Problem -
Under this line are the records; write out word for word the part that begins at the line containing "Suyash Pachauri (174, 2055)" and ends at the line containing "ARSHAD WARSI (338, 2080)", and no more.

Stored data
-*-*-
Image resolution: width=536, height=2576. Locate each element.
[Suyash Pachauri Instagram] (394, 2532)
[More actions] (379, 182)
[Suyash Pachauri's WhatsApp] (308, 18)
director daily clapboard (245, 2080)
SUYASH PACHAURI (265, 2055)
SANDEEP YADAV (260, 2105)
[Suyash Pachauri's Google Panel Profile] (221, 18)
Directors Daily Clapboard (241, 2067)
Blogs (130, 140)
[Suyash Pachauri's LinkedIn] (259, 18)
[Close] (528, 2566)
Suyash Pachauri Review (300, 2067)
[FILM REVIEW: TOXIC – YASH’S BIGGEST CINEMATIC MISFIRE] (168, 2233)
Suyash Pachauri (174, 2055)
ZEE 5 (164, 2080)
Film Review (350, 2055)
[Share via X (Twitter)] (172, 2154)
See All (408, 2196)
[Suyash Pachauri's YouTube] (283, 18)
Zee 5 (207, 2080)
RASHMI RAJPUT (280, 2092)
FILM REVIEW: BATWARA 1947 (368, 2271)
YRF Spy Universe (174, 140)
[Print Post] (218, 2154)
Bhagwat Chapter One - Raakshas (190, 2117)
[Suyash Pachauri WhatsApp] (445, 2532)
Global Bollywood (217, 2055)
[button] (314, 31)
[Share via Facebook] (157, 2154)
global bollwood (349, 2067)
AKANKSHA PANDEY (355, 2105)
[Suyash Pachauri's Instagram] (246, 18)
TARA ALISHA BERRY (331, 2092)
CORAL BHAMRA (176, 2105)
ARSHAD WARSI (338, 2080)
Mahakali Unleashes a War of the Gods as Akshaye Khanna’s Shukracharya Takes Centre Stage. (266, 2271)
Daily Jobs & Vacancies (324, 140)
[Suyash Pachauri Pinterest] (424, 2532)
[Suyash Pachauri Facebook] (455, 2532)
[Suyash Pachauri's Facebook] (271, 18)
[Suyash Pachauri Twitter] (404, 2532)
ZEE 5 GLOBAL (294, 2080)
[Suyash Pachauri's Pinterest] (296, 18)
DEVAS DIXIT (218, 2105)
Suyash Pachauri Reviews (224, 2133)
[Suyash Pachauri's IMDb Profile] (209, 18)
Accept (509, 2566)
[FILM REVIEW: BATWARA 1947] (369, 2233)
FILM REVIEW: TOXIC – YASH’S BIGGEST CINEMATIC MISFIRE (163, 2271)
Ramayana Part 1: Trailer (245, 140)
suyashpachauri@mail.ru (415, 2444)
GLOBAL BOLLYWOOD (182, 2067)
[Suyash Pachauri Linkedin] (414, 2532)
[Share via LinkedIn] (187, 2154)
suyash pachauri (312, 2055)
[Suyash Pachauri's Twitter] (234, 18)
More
-*-*-
Exercise result -
Suyash Pachauri (174, 2055)
ZEE 5 (164, 2080)
Film Review (350, 2055)
[Share via X (Twitter)] (172, 2154)
See All (408, 2196)
[Suyash Pachauri's YouTube] (283, 18)
Zee 5 (207, 2080)
RASHMI RAJPUT (280, 2092)
FILM REVIEW: BATWARA 1947 (368, 2271)
YRF Spy Universe (174, 140)
[Print Post] (218, 2154)
Bhagwat Chapter One - Raakshas (190, 2117)
[Suyash Pachauri WhatsApp] (445, 2532)
Global Bollywood (217, 2055)
[button] (314, 31)
[Share via Facebook] (157, 2154)
global bollwood (349, 2067)
AKANKSHA PANDEY (355, 2105)
[Suyash Pachauri's Instagram] (246, 18)
TARA ALISHA BERRY (331, 2092)
CORAL BHAMRA (176, 2105)
ARSHAD WARSI (338, 2080)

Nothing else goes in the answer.